| Your instructions |
Reproduce all of the material below, line for line, without changing a single character.

| Records shown |
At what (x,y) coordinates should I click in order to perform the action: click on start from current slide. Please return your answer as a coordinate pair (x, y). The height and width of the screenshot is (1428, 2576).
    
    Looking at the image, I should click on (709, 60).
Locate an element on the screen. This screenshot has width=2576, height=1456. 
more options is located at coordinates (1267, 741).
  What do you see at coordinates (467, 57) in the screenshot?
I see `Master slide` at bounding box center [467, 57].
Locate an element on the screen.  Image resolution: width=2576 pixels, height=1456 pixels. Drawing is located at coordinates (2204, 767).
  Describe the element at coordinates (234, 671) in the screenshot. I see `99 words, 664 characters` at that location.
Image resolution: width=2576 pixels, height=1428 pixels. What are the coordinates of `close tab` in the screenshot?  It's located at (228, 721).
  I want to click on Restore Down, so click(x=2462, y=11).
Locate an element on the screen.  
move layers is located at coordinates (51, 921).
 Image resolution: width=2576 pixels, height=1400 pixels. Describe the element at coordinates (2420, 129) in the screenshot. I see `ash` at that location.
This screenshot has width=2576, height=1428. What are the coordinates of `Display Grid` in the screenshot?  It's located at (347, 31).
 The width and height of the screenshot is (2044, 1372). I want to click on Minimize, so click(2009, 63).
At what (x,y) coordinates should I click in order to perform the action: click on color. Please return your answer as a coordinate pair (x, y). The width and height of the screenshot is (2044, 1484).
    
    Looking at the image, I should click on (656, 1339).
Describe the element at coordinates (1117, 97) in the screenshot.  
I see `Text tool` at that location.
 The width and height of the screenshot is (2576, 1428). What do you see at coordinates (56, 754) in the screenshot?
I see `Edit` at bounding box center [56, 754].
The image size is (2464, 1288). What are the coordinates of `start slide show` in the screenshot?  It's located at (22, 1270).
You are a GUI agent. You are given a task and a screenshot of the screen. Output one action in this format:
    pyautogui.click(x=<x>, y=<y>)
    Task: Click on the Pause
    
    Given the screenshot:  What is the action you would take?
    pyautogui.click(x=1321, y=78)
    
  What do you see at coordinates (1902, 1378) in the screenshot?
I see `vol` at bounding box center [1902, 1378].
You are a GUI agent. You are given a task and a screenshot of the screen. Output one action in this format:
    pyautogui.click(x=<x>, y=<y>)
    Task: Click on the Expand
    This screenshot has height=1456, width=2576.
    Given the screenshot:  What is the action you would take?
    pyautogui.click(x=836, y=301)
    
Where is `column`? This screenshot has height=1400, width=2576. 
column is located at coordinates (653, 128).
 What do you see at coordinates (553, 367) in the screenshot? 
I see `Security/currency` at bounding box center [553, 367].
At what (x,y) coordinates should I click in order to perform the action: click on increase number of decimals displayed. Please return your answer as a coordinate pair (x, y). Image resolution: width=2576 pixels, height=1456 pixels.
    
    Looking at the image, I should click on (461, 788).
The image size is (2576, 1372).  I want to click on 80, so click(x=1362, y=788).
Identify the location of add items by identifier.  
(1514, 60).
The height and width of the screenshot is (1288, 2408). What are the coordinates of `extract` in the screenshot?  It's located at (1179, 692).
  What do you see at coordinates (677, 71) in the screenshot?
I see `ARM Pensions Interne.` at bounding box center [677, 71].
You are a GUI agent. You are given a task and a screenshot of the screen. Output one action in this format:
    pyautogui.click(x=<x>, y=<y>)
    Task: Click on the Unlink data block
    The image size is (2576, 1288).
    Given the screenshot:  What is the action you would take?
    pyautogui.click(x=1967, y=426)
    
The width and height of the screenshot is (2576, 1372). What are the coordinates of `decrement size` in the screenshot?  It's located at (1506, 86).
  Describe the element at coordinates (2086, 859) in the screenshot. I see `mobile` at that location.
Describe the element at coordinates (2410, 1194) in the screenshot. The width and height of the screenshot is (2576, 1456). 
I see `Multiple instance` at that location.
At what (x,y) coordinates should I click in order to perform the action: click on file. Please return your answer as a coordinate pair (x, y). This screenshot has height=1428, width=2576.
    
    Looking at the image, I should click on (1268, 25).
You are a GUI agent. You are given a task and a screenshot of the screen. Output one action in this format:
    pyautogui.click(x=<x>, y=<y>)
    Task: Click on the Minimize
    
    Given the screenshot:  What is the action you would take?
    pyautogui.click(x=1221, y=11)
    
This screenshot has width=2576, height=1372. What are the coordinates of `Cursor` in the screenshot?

| Task output |
At what (x,y) coordinates should I click in order to perform the action: click on start from current slide. Please return your answer as a coordinate pair (x, y). The height and width of the screenshot is (1428, 2576).
    
    Looking at the image, I should click on (709, 60).
Locate an element on the screen. This screenshot has width=2576, height=1456. 
more options is located at coordinates (1267, 741).
  What do you see at coordinates (467, 57) in the screenshot?
I see `Master slide` at bounding box center [467, 57].
Locate an element on the screen.  Image resolution: width=2576 pixels, height=1456 pixels. Drawing is located at coordinates (2204, 767).
  Describe the element at coordinates (234, 671) in the screenshot. I see `99 words, 664 characters` at that location.
Image resolution: width=2576 pixels, height=1428 pixels. What are the coordinates of `close tab` in the screenshot?  It's located at (228, 721).
  I want to click on Restore Down, so click(x=2462, y=11).
Locate an element on the screen.  
move layers is located at coordinates (51, 921).
 Image resolution: width=2576 pixels, height=1400 pixels. Describe the element at coordinates (2420, 129) in the screenshot. I see `ash` at that location.
This screenshot has width=2576, height=1428. What are the coordinates of `Display Grid` in the screenshot?  It's located at (347, 31).
 The width and height of the screenshot is (2044, 1372). I want to click on Minimize, so click(2009, 63).
At what (x,y) coordinates should I click in order to perform the action: click on color. Please return your answer as a coordinate pair (x, y). The width and height of the screenshot is (2044, 1484).
    
    Looking at the image, I should click on (656, 1339).
Describe the element at coordinates (1117, 97) in the screenshot.  
I see `Text tool` at that location.
 The width and height of the screenshot is (2576, 1428). What do you see at coordinates (56, 754) in the screenshot?
I see `Edit` at bounding box center [56, 754].
The image size is (2464, 1288). What are the coordinates of `start slide show` in the screenshot?  It's located at (22, 1270).
You are a GUI agent. You are given a task and a screenshot of the screen. Output one action in this format:
    pyautogui.click(x=<x>, y=<y>)
    Task: Click on the Pause
    
    Given the screenshot:  What is the action you would take?
    pyautogui.click(x=1321, y=78)
    
  What do you see at coordinates (1902, 1378) in the screenshot?
I see `vol` at bounding box center [1902, 1378].
You are a GUI agent. You are given a task and a screenshot of the screen. Output one action in this format:
    pyautogui.click(x=<x>, y=<y>)
    Task: Click on the Expand
    This screenshot has height=1456, width=2576.
    Given the screenshot:  What is the action you would take?
    pyautogui.click(x=836, y=301)
    
Where is `column`? This screenshot has height=1400, width=2576. 
column is located at coordinates (653, 128).
 What do you see at coordinates (553, 367) in the screenshot? 
I see `Security/currency` at bounding box center [553, 367].
At what (x,y) coordinates should I click in order to perform the action: click on increase number of decimals displayed. Please return your answer as a coordinate pair (x, y). Image resolution: width=2576 pixels, height=1456 pixels.
    
    Looking at the image, I should click on (461, 788).
The image size is (2576, 1372).  I want to click on 80, so click(x=1362, y=788).
Identify the location of add items by identifier.  
(1514, 60).
The height and width of the screenshot is (1288, 2408). What are the coordinates of `extract` in the screenshot?  It's located at (1179, 692).
  What do you see at coordinates (677, 71) in the screenshot?
I see `ARM Pensions Interne.` at bounding box center [677, 71].
You are a GUI agent. You are given a task and a screenshot of the screen. Output one action in this format:
    pyautogui.click(x=<x>, y=<y>)
    Task: Click on the Unlink data block
    The image size is (2576, 1288).
    Given the screenshot:  What is the action you would take?
    pyautogui.click(x=1967, y=426)
    
The width and height of the screenshot is (2576, 1372). What are the coordinates of `decrement size` in the screenshot?  It's located at (1506, 86).
  Describe the element at coordinates (2086, 859) in the screenshot. I see `mobile` at that location.
Describe the element at coordinates (2410, 1194) in the screenshot. The width and height of the screenshot is (2576, 1456). 
I see `Multiple instance` at that location.
At what (x,y) coordinates should I click in order to perform the action: click on file. Please return your answer as a coordinate pair (x, y). This screenshot has height=1428, width=2576.
    
    Looking at the image, I should click on (1268, 25).
You are a GUI agent. You are given a task and a screenshot of the screen. Output one action in this format:
    pyautogui.click(x=<x>, y=<y>)
    Task: Click on the Minimize
    
    Given the screenshot:  What is the action you would take?
    pyautogui.click(x=1221, y=11)
    
This screenshot has width=2576, height=1372. What are the coordinates of `Cursor` in the screenshot?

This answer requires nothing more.